Tatapan mata sinis bagi yang negatif itu santapan tiap hari. Bukan masalah. Yang penting punya niat, selalu dipikirkan, dibahas dan dikerjakan reorientasi bisnisnya. Yakin ada jalan bangkit. Karena sudah berbekal ilmu hikmah, kisah sebelumnya.

Yang baik, selalu saja ada yang datang. Uluran tangan yang baik bukan bantuan modal saja (bansos). Tapi boleh memasarkan dagangan milik orang lain saja, sudah teramat berharga.
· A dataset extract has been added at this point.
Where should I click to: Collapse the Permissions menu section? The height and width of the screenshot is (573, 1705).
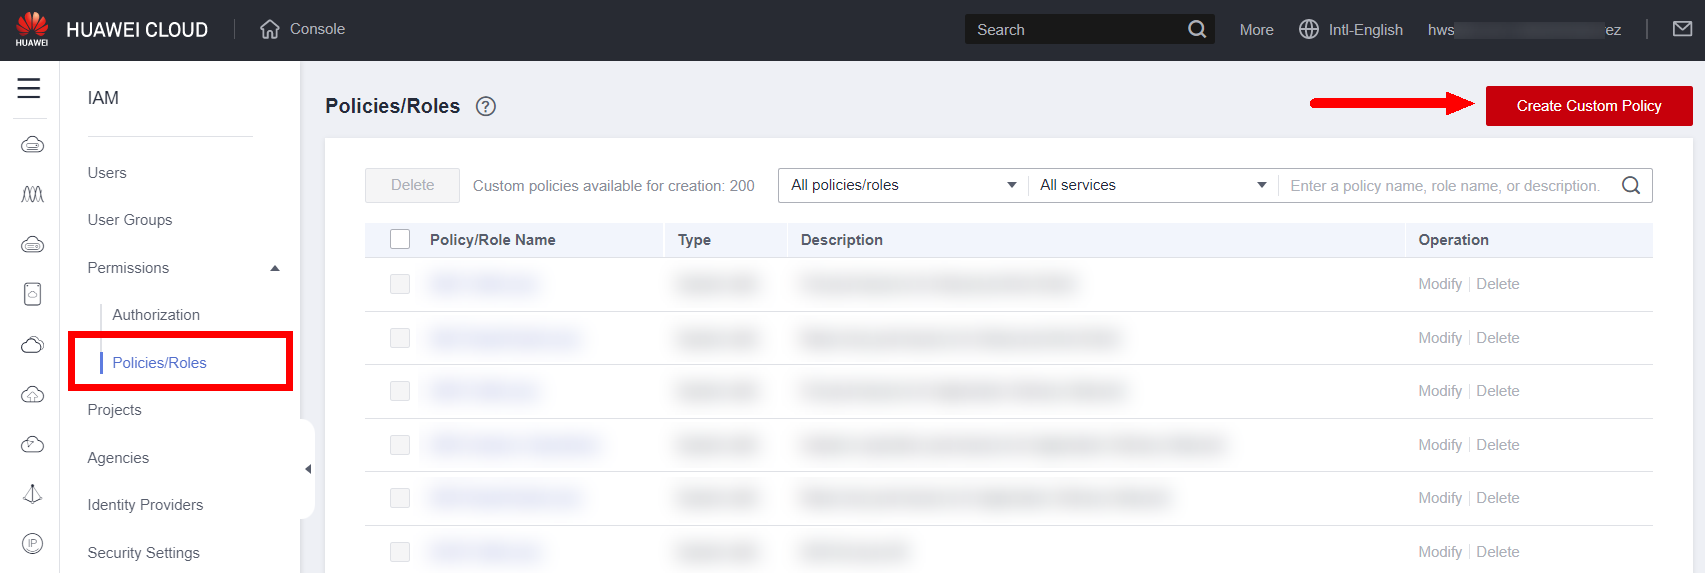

Lebih bermakna. 

Dibanding uluran tangan wujud uang semata dan mustahil sanggup menerima berulang kali. Pasti juga malu. Di ruas inilah sesungguhnya batu ungkit untuk bangkit. Tiada yang mustahil. Tapi tiada juga hadiah sukses yang jatuh dari langit, semua berproses.

Ilmu hikmahnya, kawula muda bisa ambil kesimpulan bahwa kalaupun kita lahir dari keluarga kurang beruntung ekonominya. Jangan jadi sebab tidak mulai jika niatnya jadi pebisnis. Justru itu jadi alasan bahwa bisa tampil original.

Kawula Muda. Selamat mengawali jadi pebisnis. Negerimu memanggilmu agar cipta lapangan kerja karena banyak pengangguran, bayar pajak agar APBN kita besar dan implikasi lainnya. Do'aku di nadimu. Suksesmu kutunggu.